Now, about this particular car. Sometime around 1987, it was parked in the garage of million dollar home in northern New Jersey. It remained there, unused, since. Its owners passed away in 2010, leaving the house and car behind. Last week I found an advertisement on craigslist which simply read “1967 mercedes benz 300 sel 4 door sedan dark green with beige interior” with a phone number. I called and asked a few questions… sitting about 24 years, no rust. I arranged to see the car in person.
It was as described. A time capsule. Original paint, no significant rust. The garage was clean and dry. Since it was connected to the house, it benefitted from heat and air conditioning from the rest of the house. There were still some forgotten about personal belongings on the floor of the back seat, as if the owner stepped out of the car 24 years ago and never thought about it again. Although there were no farms anywhere in the immediate area, I think its safe to say this was a true “barn find”.
While I was very impressed, the owner mentioned already having someone interested in the car for parts for more than I was willing to pay. After all, getting this car running could be a very expensive undertaking, so I wasn’t willing to pay much for it.

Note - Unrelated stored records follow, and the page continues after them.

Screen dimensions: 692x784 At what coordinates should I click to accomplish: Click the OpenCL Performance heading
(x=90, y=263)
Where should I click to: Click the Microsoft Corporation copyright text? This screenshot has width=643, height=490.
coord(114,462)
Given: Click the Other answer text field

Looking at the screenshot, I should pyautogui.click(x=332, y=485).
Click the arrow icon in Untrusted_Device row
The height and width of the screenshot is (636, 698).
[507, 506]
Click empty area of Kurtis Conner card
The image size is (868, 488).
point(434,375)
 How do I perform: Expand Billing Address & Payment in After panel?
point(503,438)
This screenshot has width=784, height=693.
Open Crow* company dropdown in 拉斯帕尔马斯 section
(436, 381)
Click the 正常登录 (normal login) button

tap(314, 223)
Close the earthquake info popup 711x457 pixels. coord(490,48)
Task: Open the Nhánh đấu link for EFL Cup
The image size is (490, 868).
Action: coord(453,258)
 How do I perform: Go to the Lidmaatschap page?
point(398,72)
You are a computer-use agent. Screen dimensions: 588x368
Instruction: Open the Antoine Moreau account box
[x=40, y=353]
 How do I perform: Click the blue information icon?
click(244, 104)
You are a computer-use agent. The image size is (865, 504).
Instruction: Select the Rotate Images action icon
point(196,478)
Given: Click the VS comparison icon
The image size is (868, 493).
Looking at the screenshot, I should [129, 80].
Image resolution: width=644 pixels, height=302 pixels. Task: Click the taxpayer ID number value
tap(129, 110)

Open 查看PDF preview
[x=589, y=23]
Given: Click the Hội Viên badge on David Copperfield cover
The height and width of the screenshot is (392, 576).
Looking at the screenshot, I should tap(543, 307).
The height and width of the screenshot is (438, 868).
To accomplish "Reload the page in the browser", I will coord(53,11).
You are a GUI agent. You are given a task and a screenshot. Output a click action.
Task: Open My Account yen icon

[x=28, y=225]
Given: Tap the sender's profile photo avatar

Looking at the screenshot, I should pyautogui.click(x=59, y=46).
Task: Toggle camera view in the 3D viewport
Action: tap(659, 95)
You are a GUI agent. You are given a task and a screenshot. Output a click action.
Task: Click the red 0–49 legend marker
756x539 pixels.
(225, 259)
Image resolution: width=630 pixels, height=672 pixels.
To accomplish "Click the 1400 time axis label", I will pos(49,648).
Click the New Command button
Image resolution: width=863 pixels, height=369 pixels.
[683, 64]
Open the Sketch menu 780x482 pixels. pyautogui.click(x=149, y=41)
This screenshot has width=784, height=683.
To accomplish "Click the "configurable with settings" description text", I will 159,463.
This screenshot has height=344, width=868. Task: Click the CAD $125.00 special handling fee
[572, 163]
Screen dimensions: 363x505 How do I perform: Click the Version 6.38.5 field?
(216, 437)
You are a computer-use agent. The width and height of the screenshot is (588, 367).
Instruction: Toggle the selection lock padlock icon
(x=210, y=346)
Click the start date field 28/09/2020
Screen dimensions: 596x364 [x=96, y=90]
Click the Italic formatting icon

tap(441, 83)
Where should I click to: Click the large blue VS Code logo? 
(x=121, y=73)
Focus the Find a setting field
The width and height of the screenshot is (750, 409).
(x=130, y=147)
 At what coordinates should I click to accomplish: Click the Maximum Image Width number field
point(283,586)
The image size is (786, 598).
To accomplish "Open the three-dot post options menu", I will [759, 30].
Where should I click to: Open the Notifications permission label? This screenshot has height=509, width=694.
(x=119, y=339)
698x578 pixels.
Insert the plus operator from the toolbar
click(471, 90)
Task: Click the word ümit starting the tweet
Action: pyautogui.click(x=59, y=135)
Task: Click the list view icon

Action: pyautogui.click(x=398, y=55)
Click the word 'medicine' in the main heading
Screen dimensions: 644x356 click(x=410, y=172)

Later on that day, I called the seller and told him that if the deal he had fell through, let me know and we’d work something out. He called the next day. He didn’t want to see the car parted out. Long story short, I agreed to buy the car for restoration, not parts and we struck a deal. I arranged to pick up the car that Saturday.
When Saturday came around, two friends and I arrived at the house with a borrowed GL 550, a U-Haul trailer, and huge number of tools, just in case. Since the car has air suspension that hasn’t seen pressure in decades, it was sitting just a few inches off the floor
We went to work with an air compressor. First, on the tires. Then, on the valve on the side of the air suspension tank in the front left fender. After a few minutes, the car started to rise! We put the transmission in neutral (using the lever on the trans itself, the linkage bushing were gone), and pushed it out into the sunlight.
A bit more pushing, and we managed to get it up on the trailer.
We brought the car to a temporary location I can keep it until I’m ready to start working on it at home. All and all, it was a very satisfying day, and a great succes. Although we were prepared for the worst case scenario, the only tool we needed was an air compressor to rescue this car!